AVIS DE SITUATIONS
Cédric Shonwald,
critique d’art
Contre toute taxinomie, contre toutes les façons de figer l’Autre, les parcours s’érigent en sols mouvants, déstabilisants. Pour autant, se raconter, confier son propre changement d’état revient aussi à brosser la fiche chaotique d’une identité impermanente, un avis de situations. Le pluriel se fait ici signifiant, car les acteurs des mises en scène d’Elsa Mazeau sont les personnages d’une fable qui les voit changer de situations.
Borie est le projet le plus manifeste à cet égard. L’artiste a rencontré des Britanniques qui ont fait le choix de vivre leur retraite en Dordogne. Ces heureux immigrés, élèves appliqués d’une certaine forme d’assimilation, se font les scrupuleux apprentis de la culture vernaculaire périgourdine, à commencer par la langue occitane. C’est dans cette langue arrondie d’un bel accent d’anglophones qu’ils se narrent par les lieux qui les ont conduits là. Là, où ? Là, devant ces cahutes de pierres sèches empilées qu’on nomme bories. Ironiquement, l’identité vernaculaire offre parfois elle-même des contours pour le moins imprécis : ces abris se retrouvent dans une vaste zone correspondant à ce que l’on peut qualifier de « Sud de la France », mais où chaque sous-région semble s’en faire une spécialité. De plus, l’origine historique des bories est aussi indéterminée qu’elle est discutée.
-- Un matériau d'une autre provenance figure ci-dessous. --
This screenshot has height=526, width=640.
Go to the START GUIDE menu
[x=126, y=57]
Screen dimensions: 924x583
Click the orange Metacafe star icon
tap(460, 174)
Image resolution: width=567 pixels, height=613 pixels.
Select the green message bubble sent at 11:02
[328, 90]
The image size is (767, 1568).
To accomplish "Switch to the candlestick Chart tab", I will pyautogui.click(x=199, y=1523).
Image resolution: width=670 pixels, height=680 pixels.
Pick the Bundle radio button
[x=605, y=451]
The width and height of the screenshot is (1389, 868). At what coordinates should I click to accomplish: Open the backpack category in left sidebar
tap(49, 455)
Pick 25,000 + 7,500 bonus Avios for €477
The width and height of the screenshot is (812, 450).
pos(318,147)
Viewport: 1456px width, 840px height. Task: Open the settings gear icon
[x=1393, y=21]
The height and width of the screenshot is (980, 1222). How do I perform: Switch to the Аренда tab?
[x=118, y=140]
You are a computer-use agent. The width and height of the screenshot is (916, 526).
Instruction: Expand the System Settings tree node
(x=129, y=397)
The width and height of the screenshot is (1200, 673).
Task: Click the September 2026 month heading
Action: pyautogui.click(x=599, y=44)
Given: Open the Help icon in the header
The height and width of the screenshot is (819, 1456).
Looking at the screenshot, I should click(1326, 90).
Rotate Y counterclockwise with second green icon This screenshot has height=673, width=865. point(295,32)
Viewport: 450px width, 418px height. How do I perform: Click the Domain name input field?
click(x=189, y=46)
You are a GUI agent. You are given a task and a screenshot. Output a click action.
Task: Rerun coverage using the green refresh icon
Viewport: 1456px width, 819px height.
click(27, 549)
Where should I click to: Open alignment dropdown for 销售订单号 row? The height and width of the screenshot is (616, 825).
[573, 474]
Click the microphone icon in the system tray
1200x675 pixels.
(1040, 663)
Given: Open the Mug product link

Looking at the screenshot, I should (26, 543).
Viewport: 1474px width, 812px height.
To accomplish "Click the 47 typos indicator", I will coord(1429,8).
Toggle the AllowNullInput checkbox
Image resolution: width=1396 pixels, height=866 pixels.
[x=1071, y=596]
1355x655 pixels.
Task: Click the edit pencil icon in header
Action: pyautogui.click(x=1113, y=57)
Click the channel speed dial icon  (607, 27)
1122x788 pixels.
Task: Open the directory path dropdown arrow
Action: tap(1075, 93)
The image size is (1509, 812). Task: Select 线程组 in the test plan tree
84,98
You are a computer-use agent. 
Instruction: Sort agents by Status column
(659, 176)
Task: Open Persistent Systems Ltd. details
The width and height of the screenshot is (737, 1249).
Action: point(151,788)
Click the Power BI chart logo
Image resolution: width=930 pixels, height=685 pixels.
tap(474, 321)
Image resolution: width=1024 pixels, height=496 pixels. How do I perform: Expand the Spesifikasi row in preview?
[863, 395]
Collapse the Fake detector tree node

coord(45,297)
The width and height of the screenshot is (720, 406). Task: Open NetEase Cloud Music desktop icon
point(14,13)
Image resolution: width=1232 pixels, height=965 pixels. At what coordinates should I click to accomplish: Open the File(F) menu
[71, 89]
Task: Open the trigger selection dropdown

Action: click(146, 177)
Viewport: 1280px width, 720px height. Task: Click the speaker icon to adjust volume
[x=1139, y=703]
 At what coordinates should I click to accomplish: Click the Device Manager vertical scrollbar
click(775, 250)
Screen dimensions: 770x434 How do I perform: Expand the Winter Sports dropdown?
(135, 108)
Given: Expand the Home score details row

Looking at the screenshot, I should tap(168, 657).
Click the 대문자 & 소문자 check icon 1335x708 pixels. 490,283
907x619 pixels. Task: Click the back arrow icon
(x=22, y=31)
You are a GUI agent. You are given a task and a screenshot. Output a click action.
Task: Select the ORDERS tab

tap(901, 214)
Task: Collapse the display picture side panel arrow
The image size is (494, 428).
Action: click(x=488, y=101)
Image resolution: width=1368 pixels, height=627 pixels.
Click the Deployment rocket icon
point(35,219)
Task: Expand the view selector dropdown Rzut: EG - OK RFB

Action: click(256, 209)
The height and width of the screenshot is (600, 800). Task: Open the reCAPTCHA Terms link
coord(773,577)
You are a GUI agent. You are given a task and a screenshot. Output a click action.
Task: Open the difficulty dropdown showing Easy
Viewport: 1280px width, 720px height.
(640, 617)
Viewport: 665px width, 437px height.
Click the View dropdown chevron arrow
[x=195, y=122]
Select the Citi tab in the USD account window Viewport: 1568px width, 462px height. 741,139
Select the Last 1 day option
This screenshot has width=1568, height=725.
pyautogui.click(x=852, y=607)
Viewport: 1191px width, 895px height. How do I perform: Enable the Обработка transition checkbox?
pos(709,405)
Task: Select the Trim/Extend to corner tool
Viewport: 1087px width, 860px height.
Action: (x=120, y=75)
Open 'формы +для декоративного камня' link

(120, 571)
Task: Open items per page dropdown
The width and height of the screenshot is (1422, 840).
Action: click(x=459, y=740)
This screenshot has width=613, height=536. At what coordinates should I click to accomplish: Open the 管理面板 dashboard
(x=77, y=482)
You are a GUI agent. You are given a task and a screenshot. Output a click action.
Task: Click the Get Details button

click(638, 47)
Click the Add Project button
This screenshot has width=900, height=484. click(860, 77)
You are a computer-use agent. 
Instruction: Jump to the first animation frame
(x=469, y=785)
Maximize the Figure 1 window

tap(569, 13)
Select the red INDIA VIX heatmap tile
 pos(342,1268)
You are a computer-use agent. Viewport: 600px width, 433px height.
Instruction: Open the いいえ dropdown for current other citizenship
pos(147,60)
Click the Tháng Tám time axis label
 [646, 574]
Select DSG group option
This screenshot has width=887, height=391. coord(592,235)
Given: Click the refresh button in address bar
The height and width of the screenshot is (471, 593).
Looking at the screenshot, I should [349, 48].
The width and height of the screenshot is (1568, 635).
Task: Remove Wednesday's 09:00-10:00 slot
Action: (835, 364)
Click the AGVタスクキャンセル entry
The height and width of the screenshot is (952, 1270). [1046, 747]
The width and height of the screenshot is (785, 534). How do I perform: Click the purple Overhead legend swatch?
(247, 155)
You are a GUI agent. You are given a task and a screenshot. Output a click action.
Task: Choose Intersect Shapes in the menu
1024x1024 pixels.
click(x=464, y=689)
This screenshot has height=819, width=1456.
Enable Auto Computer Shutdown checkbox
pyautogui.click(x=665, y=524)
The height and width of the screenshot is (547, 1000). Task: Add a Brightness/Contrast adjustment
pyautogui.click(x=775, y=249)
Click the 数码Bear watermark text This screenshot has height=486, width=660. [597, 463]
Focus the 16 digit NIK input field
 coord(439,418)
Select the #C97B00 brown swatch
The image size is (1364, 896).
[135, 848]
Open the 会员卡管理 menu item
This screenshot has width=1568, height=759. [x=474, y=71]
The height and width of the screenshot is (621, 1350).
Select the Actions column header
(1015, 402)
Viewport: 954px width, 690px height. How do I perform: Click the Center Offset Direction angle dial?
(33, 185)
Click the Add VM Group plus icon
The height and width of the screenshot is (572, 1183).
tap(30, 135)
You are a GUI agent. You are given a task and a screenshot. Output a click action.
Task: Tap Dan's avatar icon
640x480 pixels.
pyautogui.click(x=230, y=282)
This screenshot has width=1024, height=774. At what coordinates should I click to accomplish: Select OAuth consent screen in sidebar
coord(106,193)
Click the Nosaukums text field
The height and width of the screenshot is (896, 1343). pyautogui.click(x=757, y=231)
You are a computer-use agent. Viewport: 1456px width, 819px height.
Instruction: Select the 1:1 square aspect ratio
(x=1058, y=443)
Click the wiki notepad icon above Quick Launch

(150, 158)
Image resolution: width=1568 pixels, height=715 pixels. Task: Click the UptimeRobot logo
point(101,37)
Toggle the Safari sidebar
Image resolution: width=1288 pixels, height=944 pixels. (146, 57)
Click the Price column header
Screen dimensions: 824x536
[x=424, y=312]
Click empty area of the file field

Quoi de mieux, somme toute, que ces lieux d’accueil aussi particuliers qu’ils sont génériques pour abriter le temps d’une pose des individus pris d’un fort désir local, dont les trajets de vie emblématisent aussi la mondialisation. Se cherchant elles-mêmes à travers leurs nouvelles racines (plutôt qu’au travers de leur déracinement), ces personnes radicantes jouent avec les bornes de l’identité pour en estomper la netteté dans le mouvement. Si dans la série de portraits photographiques qui en résulte, les abris forment des écrins qui pourraient un instant sembler pétrifier ces Périgourdins d’adoption dans leur nouvelle situation, leurs propos amplifiés viennent troubler toute perception par trop univoque. L’Occitan nous y perd et l’on ne se raccroche qu’aux termes irrédentistes que l’idiome local ne peut quasiment pas affecter : Californiá, Nigeriá, Vancouver, Nepal etc. Ainsi, un parcours rendu complexe par le truchement d’une « barrière linguistique » nous propose-t-il dans le même temps l’accès simple et immédiat à une succession de stations. Ainsi les situations dont nous avisent ces sexagénaires britanniques nous ménagent-elles le trouble d’une salutaire pluralité de lectures.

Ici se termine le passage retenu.